Item position entries
━━━━━━
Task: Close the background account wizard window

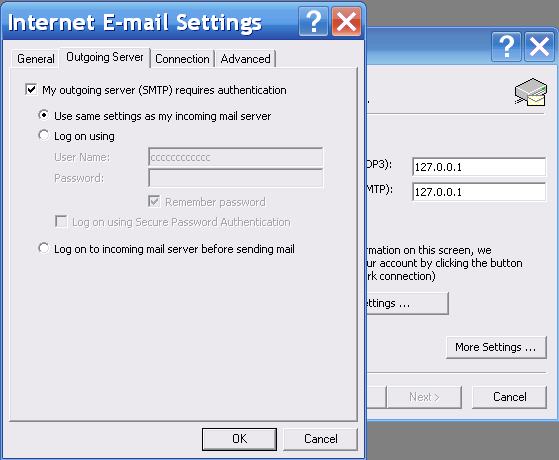Action: 539,46
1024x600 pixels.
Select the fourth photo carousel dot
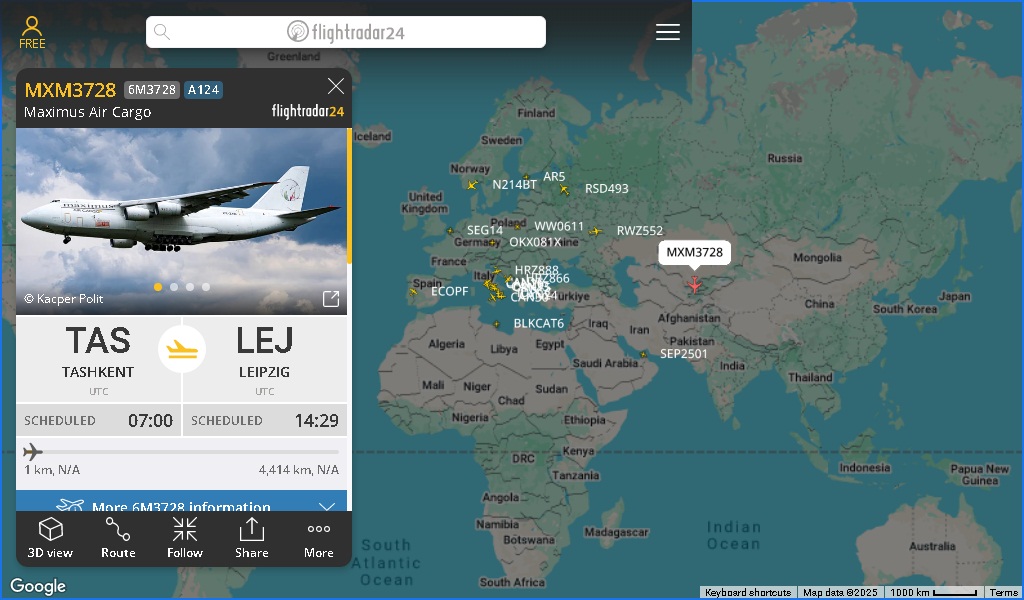pyautogui.click(x=206, y=287)
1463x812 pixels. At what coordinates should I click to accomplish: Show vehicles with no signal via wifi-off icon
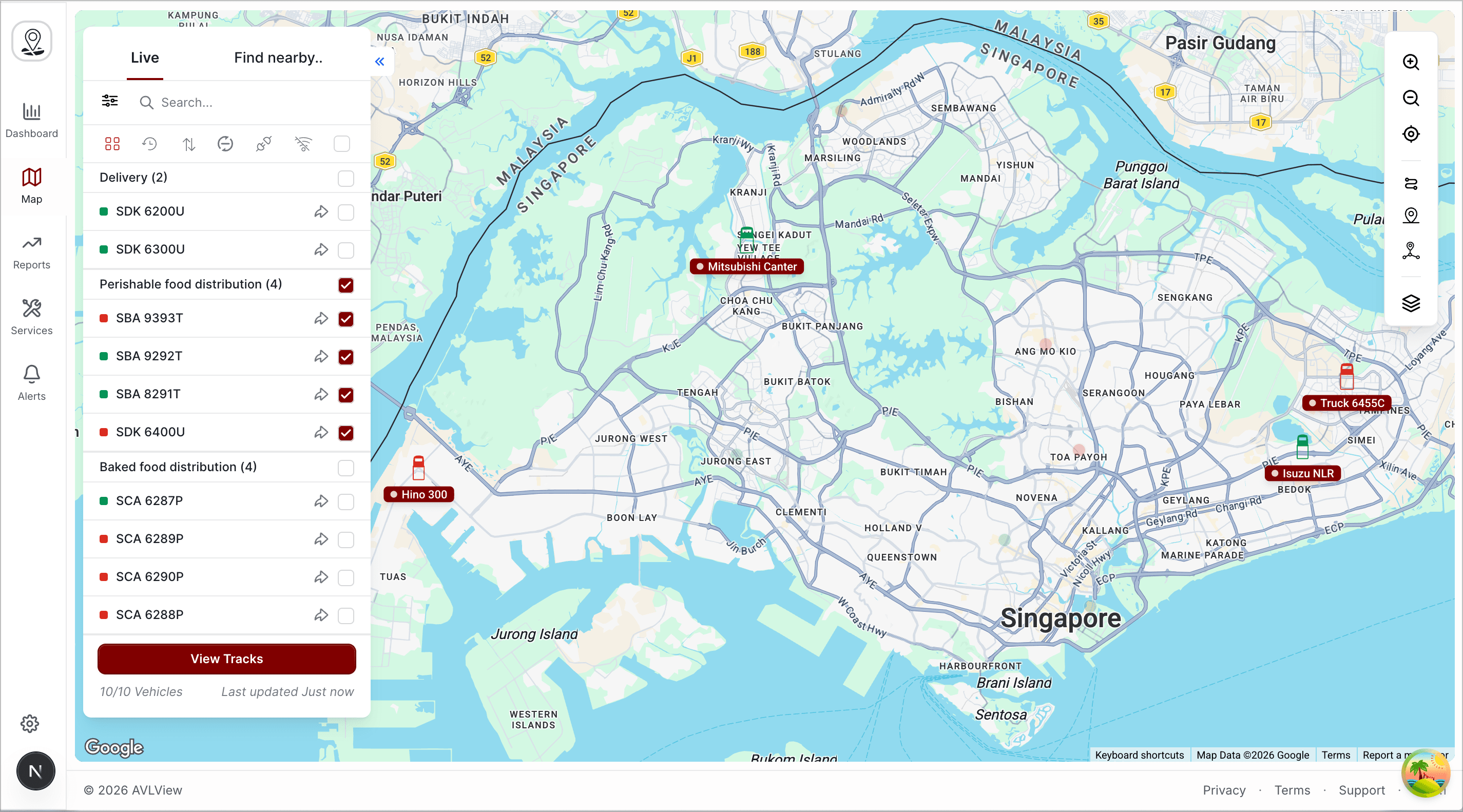[x=303, y=144]
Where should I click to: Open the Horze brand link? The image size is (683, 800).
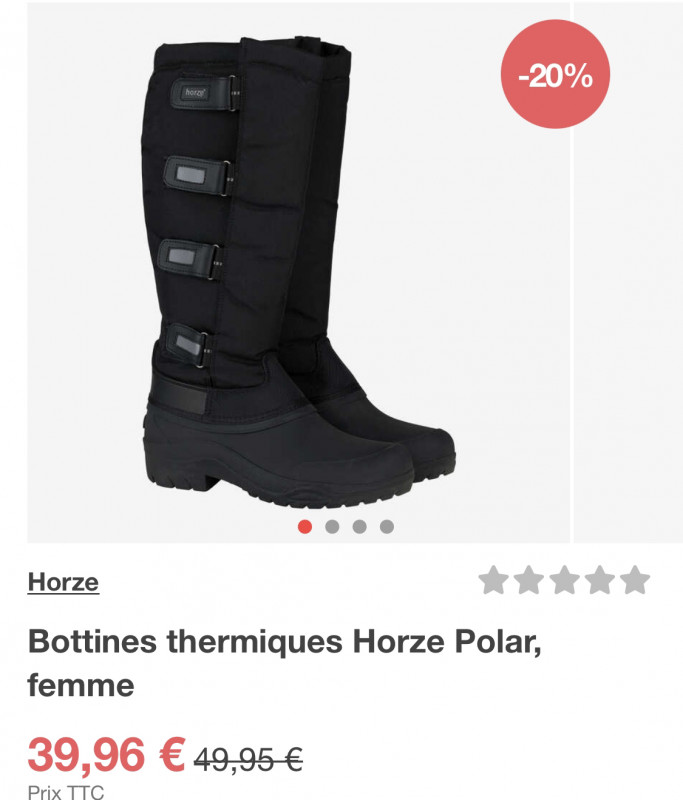63,582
━━━━━━
[Stated goal] Please repeat all of the entries above word for word, leaving out the pictures.

[Finished answer]
Task: Close the background account wizard window

Action: 539,46
1024x600 pixels.
Select the fourth photo carousel dot
pyautogui.click(x=206, y=287)
1463x812 pixels. At what coordinates should I click to accomplish: Show vehicles with no signal via wifi-off icon
[x=303, y=144]
Where should I click to: Open the Horze brand link? The image size is (683, 800).
63,582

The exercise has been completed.